I apologize for all the numbers. They are geeky, but important if you are interested in the true cost of electricity. If you aren’t, you can stop reading now or skip to the fourth from last paragraph and see the answer.

A few weeks ago, environmental protesters argued that the Alabama Public Service Commission should mandate that Alabama Power build solar generation instead of its proposed natural gas combined cycle plant because solar power is cheaper. The Rocky Mountain Institute reports that today clean renewable solar power is cheaper than natural gas-fired generation. Bloomberg Energy, USA Today and other media outlets also report that solar power is now cheaper than fossil fuel generation.

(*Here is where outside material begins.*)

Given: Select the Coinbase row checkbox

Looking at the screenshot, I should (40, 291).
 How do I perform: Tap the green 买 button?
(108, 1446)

The price of solar power, especially utility-scale solar power, has declined dramatically over the past few years. The International Renewable Energy Agency states the price of solar power has dropped 84% over the past eight years. PowerSouth has had recent experience with both natural gas and utility-scale solar power.

I have discussed PowerSouth’s generation plans in these articles a number of times. We will close our coal-fired Lowman Plant in Leroy, Alabama, in October and build in its place a state-of-the-art 693 megawatt (MW) natural gas combined cycle plant.
The new plant will cost more than $500 million to construct. We expect it to operate at a capacity factor of at least 85%, which means on average it will produce its stated 693 megawatt output 85% of the time. At that capacity factor, the fixed cost (or capacity cost) of owning the combined cycle plant will be approximately $8.90 per megawatt hour (MWH). The energy cost (or variable cost) to operate the plant will be dependent upon the price of natural gas and its transportation cost to the plant. At $2.00/MMBTU (when I wrote this article, daily gas was $1.68/MMBTU), plus operations and maintenance costs, the variable cost of energy from the combined cycle plant will be approximately $20.63 per MWH. Therefore, the total generation cost of electricity from the combined cycle plant (with $2.00/MMBTU natural gas) will be approximately $29.53 per MWH.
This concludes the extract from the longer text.